Athletes at U.S. Olympic Trials OK to Kneel During the National Anthem, Wear 'Black Lives Matter' Gear

The U.S. Olympic and Paralympic Committee (USOPC) announced which "racial and social" demonstrations will and won't be permitted at the trials for the Tokyo Olympics this summer.

With insight from the USOPC's new Council on Racial and Social Justice, the Committee released a nine-page document detailing do's and don'ts of permitted demonstration. Holding up a fist, kneeling during the national anthem and wearing phrases such as "Black Lives Matter" or "equality" are allowed, but hate symbols or actions that would prohibit another athlete from competing are barred.

The move comes after the committee answered calls from athletes not to enforce its controversial Rule 50, which prohibits protests at the Olympics, and is a preview into the policy the U.S. team plans to keep when it travels to Tokyo in a few months.

Black Lives Matter
The U.S. Olympic and Paralympic Committee will permit athletes to perform some "racial and social demonstrations," such as raising a fist, at the Tokyo Olympics this summer. Above, Romelu Lukaku of Belgium takes a knee in support of the Black Lives Matter movement prior to the FIFA World Cup 2022 Qatar qualifying match between Belgium and Wales on March 24, in Leuven, Belgium. Dean Mouhtaropoulos/Getty Images

For more reporting from The Associated Press, see below.

Many U.S. athletes have spearheaded the call for more freedom in using their platform at the Olympics to advance social justice causes. But others, both in and outside the U.S., balk at widespread rule changes that they fear could lead to demonstrations that sully their own Olympic experiences.

The wide-ranging debate traces its most-visible roots to the ouster of U.S. sprinters Tommie Smith and John Carlos from the 1968 Games. Their raised fists on the medals stand in Mexico City led to the seminal snapshot of social protest in sports history.

The document takes pains to define as much as it can, including making clear that acceptable demonstrations should involve "advancing racial and social justice; or promoting the human dignity of individuals or groups that have historically been underrepresented, minoritized, or marginalized in their respective societal context."
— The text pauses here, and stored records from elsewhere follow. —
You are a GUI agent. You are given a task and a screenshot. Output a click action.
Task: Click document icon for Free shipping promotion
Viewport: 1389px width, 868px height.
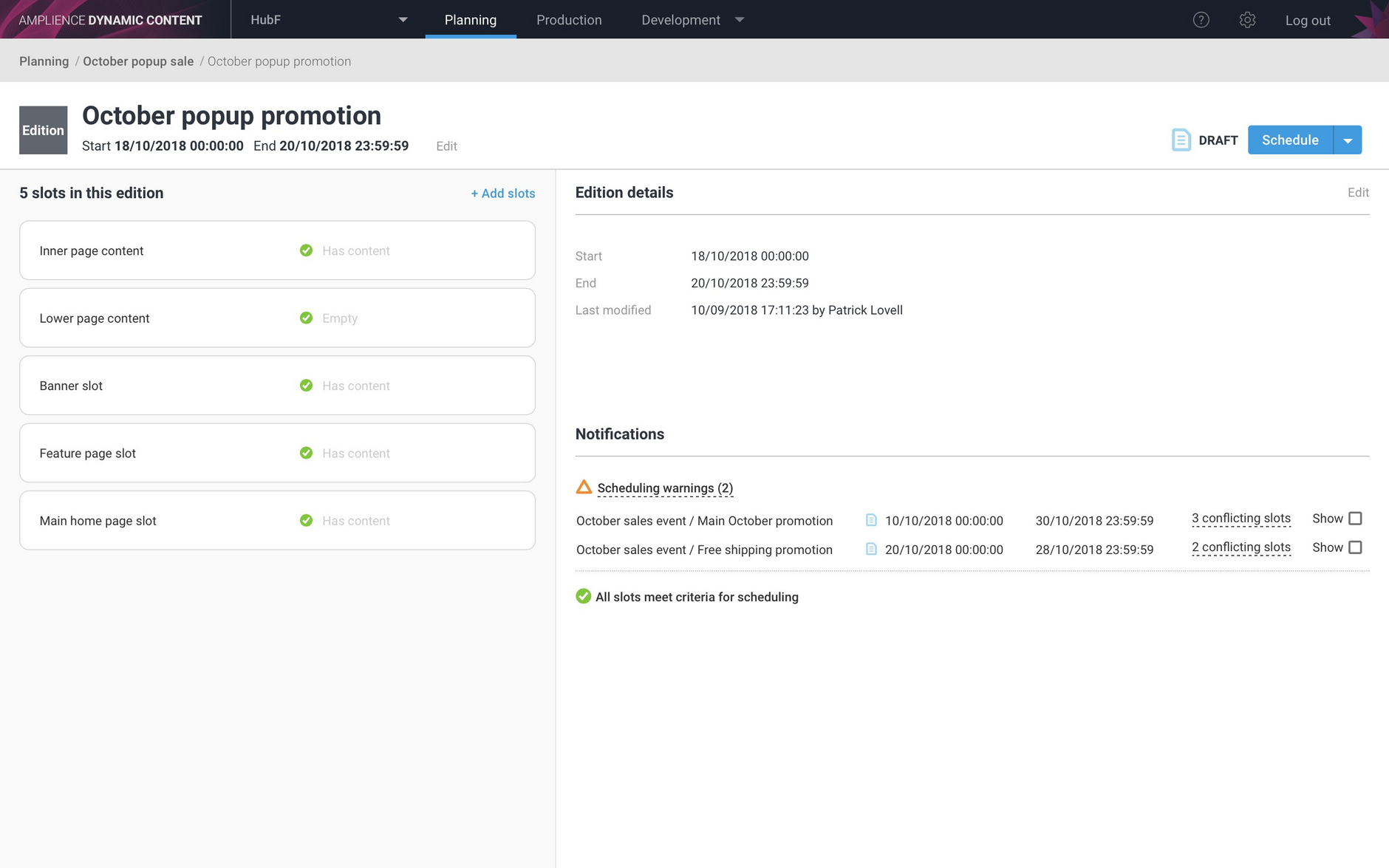(x=871, y=549)
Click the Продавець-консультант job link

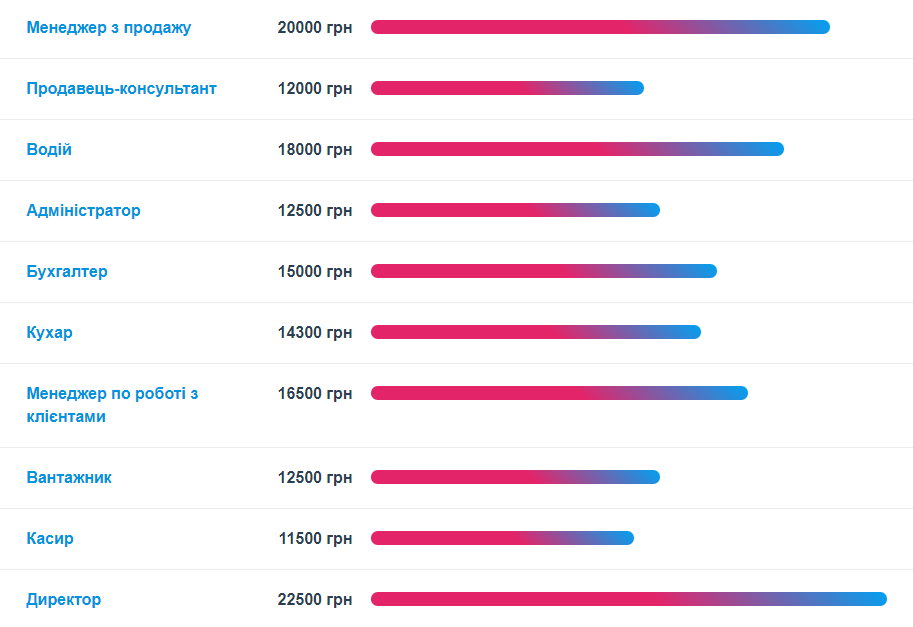tap(121, 88)
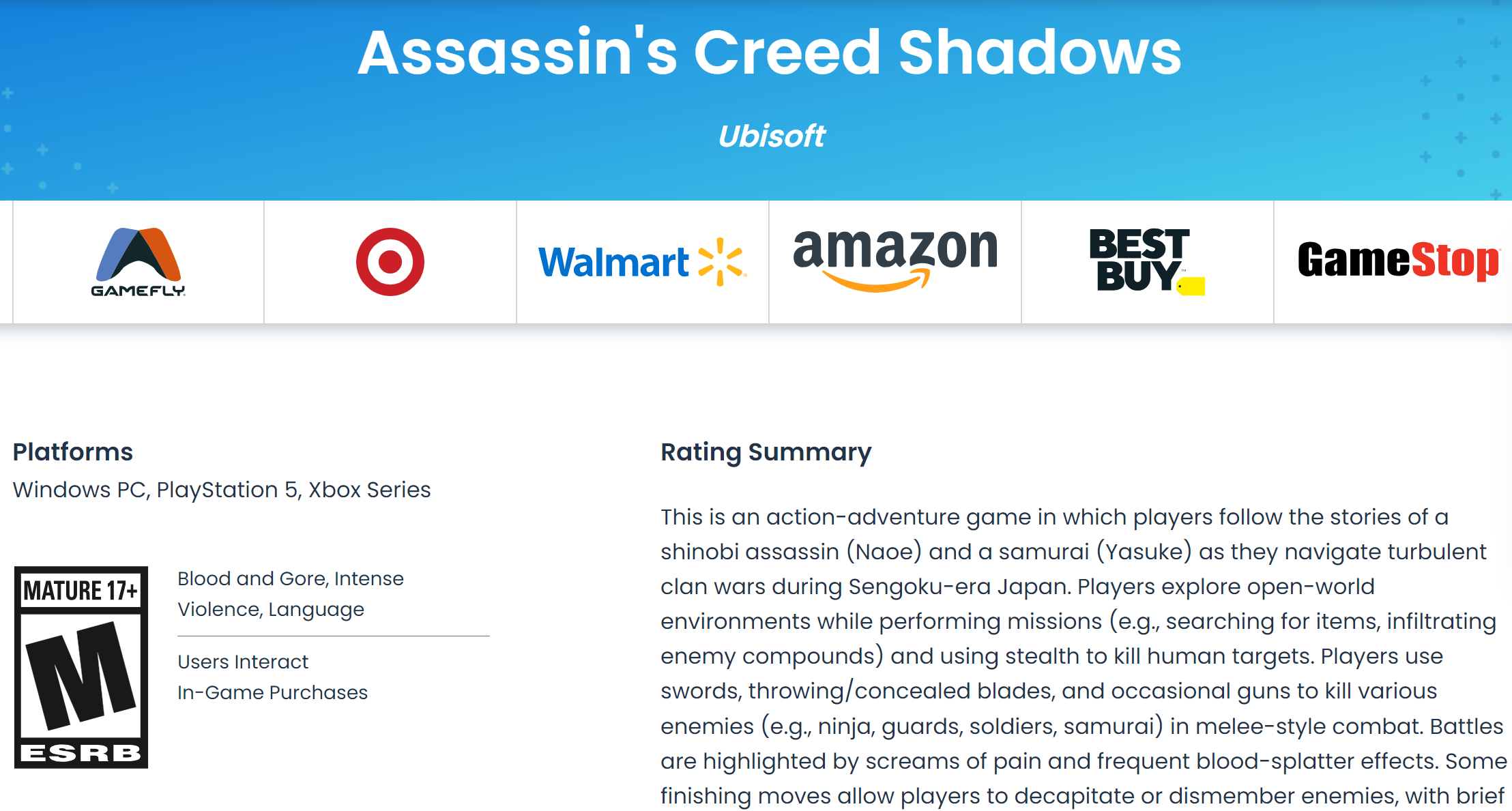Click the Users Interact label
The width and height of the screenshot is (1512, 811).
tap(243, 662)
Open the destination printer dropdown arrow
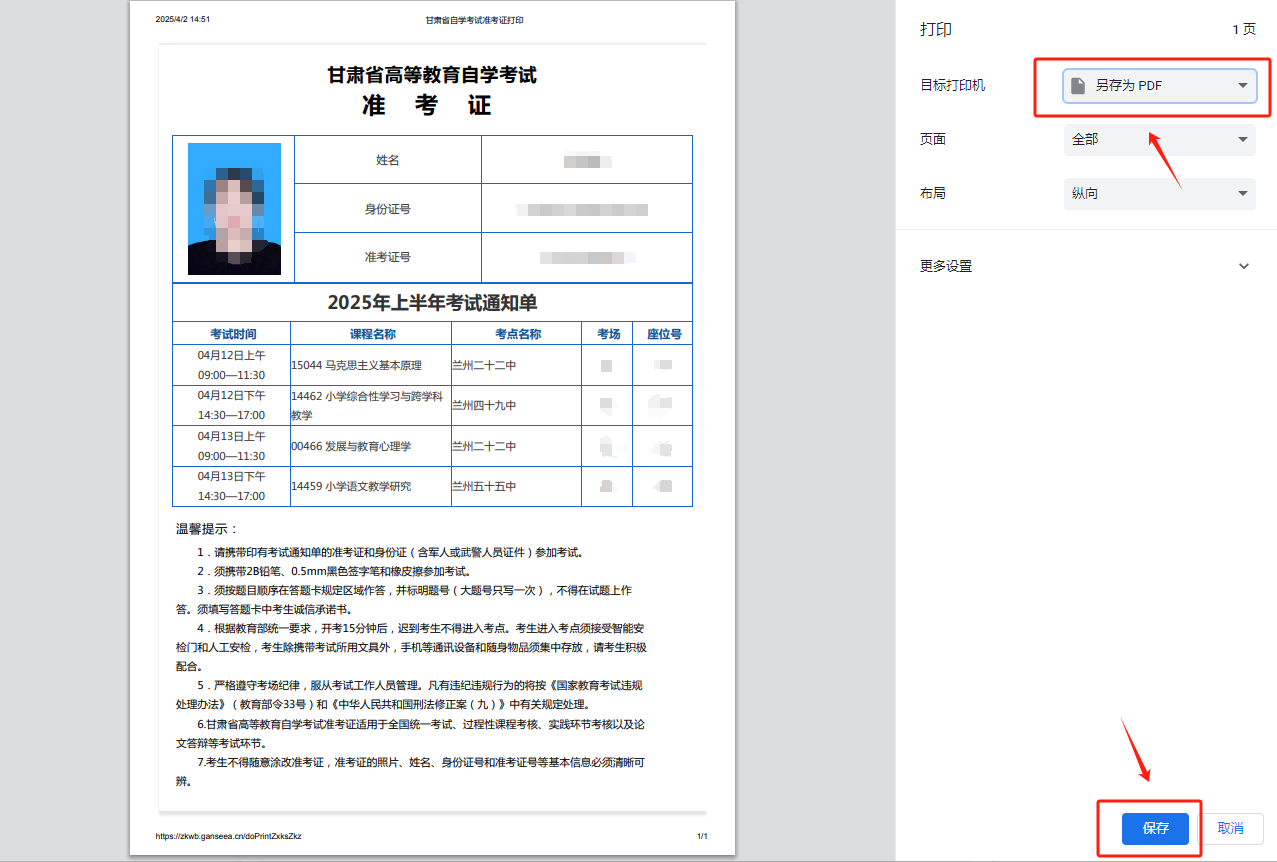Screen dimensions: 1277x862 point(1243,86)
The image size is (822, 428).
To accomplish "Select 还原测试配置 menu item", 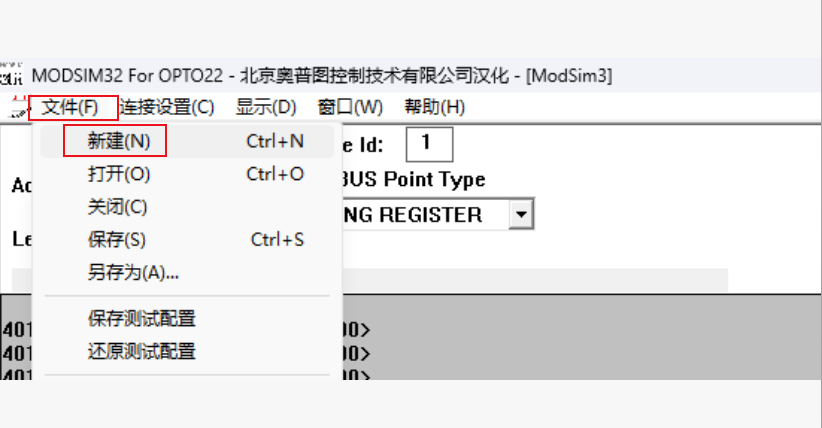I will [x=141, y=351].
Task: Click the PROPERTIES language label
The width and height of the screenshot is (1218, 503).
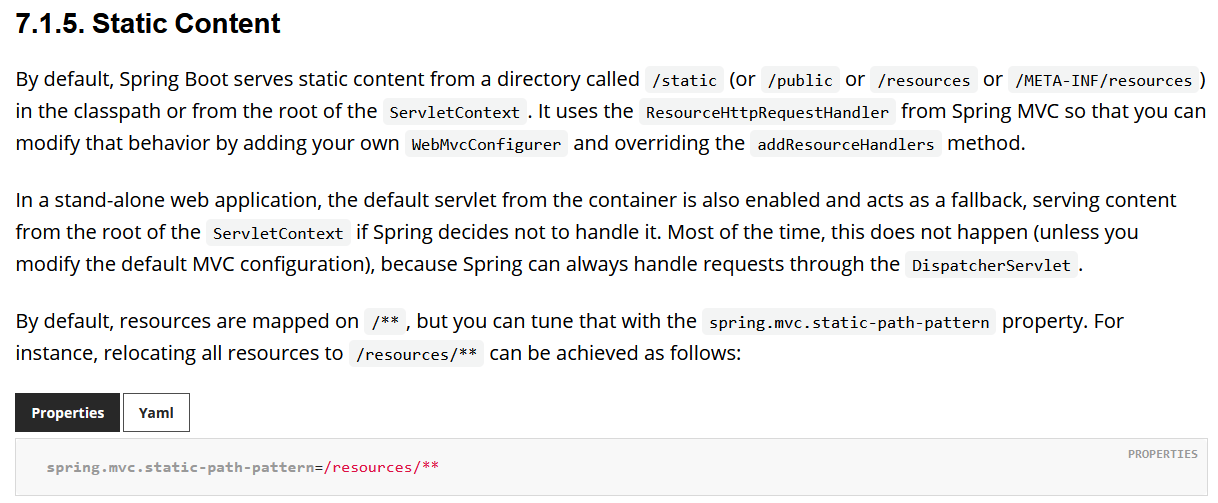Action: (x=1162, y=454)
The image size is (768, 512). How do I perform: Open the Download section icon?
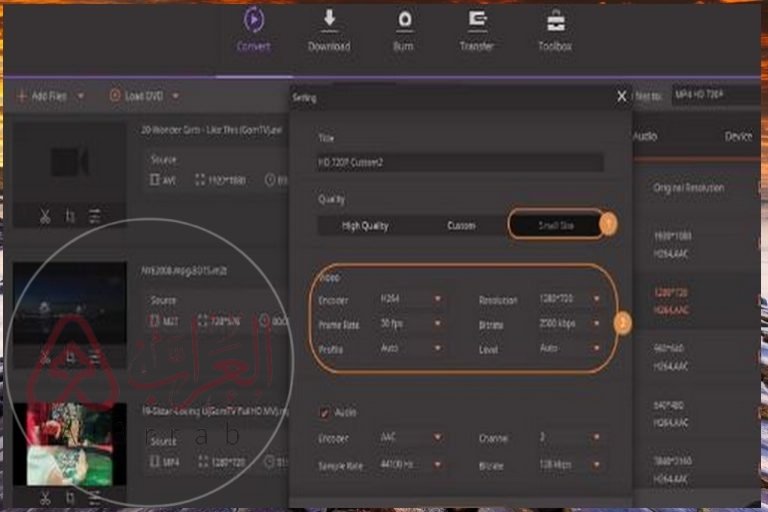[329, 21]
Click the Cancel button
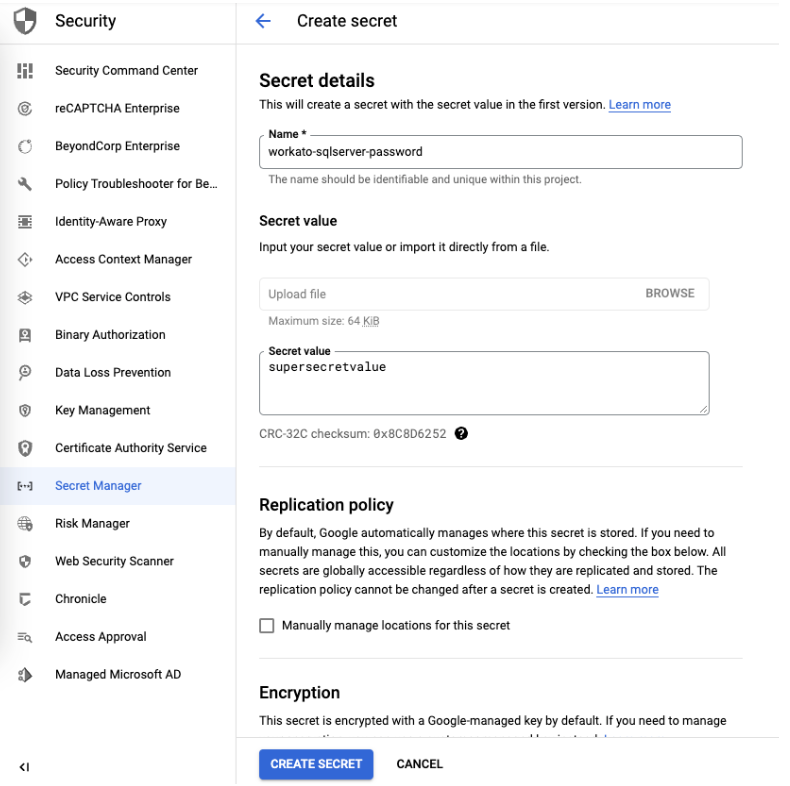The image size is (790, 786). 419,764
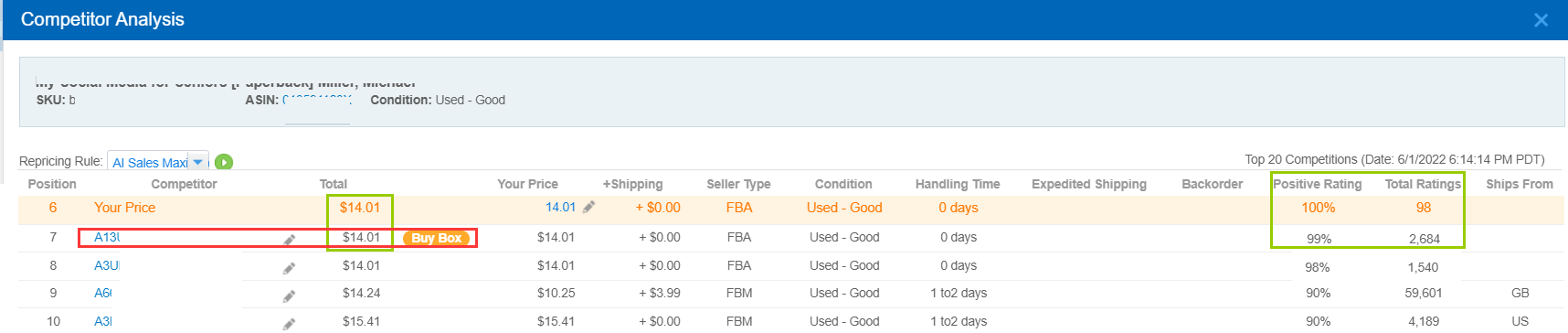Sort by Total Ratings column header

[1423, 184]
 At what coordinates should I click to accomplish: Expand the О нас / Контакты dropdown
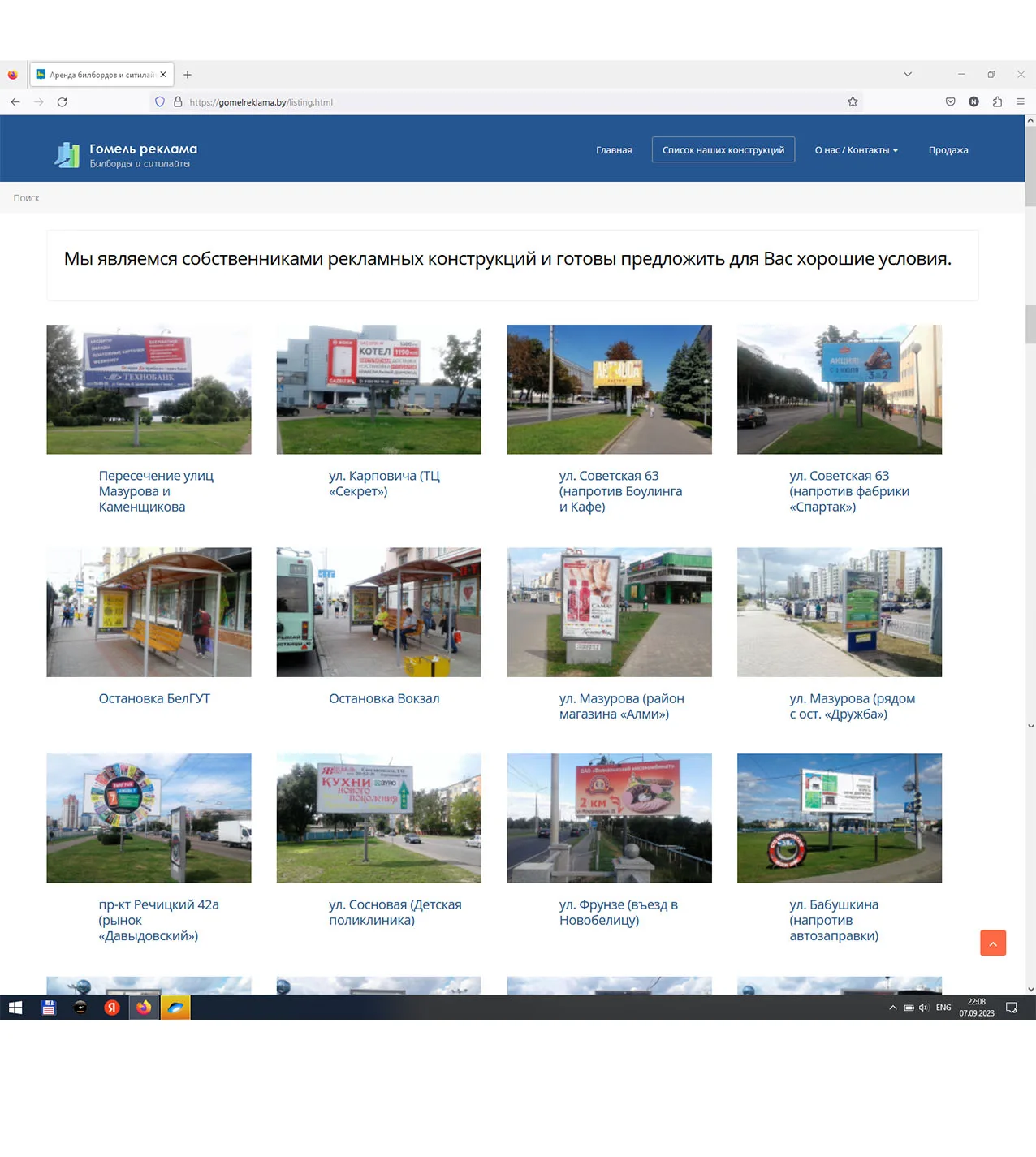tap(856, 150)
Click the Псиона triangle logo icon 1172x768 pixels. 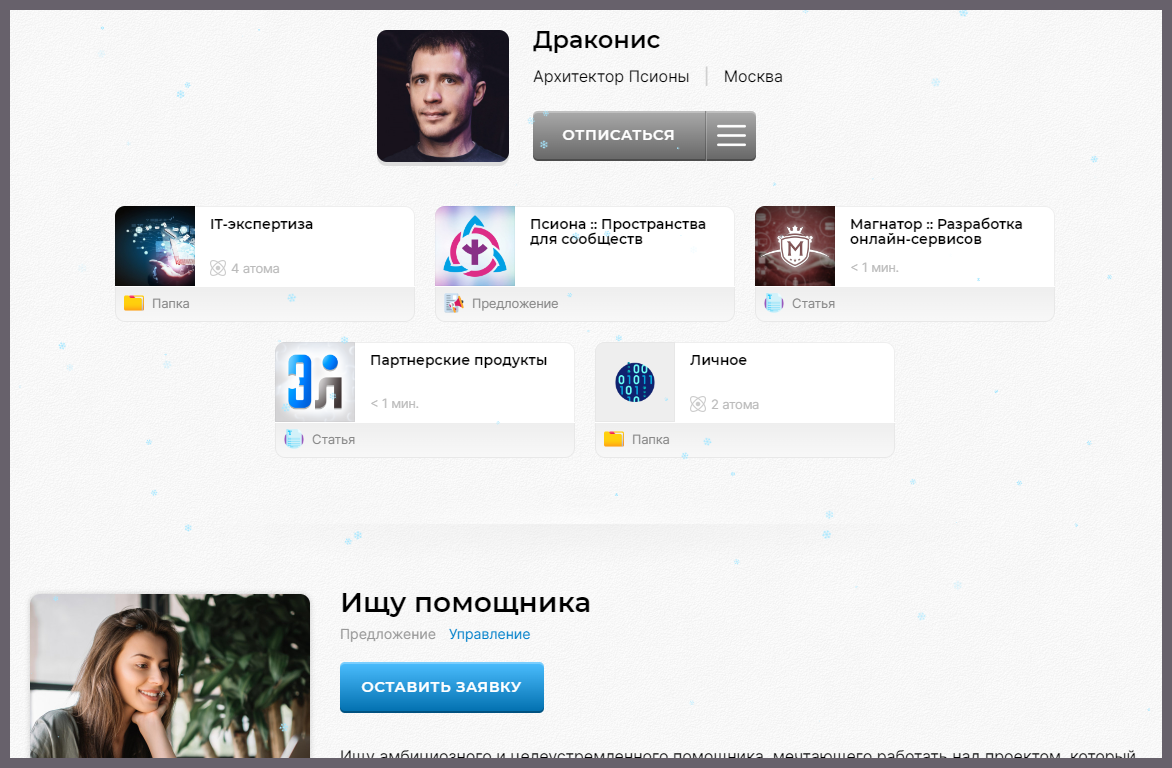(x=475, y=247)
It sets out a process by which cases that step outside the rules can be decided. It also makes clear that while the USOPC will not sanction athletes for many actions, it cannot "prevent…third parties from making statements or taking actions of their own, and that each Participant must make their own personal decision about the risks and benefits that may be involved."

Those third parties could include the IOC itself. The body that runs the Olympics is in the process of its own review, led by an athletes' commission, that could lead to tweaks in Rule 50. It is not expected to go as far as what the USOPC is doing. That review is expected to be complete next month, and the USOPC could adjust its guidance if needed.

But the USOPC's original decision—announced in December—that it would not punish athletes who run afoul of Rule 50 in Tokyo drew a line in the sand that sets the stage for possible conflict. Under many circumstances in the past, a nation's Olympic committee has been expected to deliver sanctions to athletes on its team that run afoul of rules at the Olympics. The USOPC has made clear it won't do this in many cases that fall under Rule 50.

"I have confidence you'll make the best decision for you, your sport and your fellow competitors," Sarah Hirshland, the CEO of the USOPC, wrote in a letter to athletes to address the new guidance.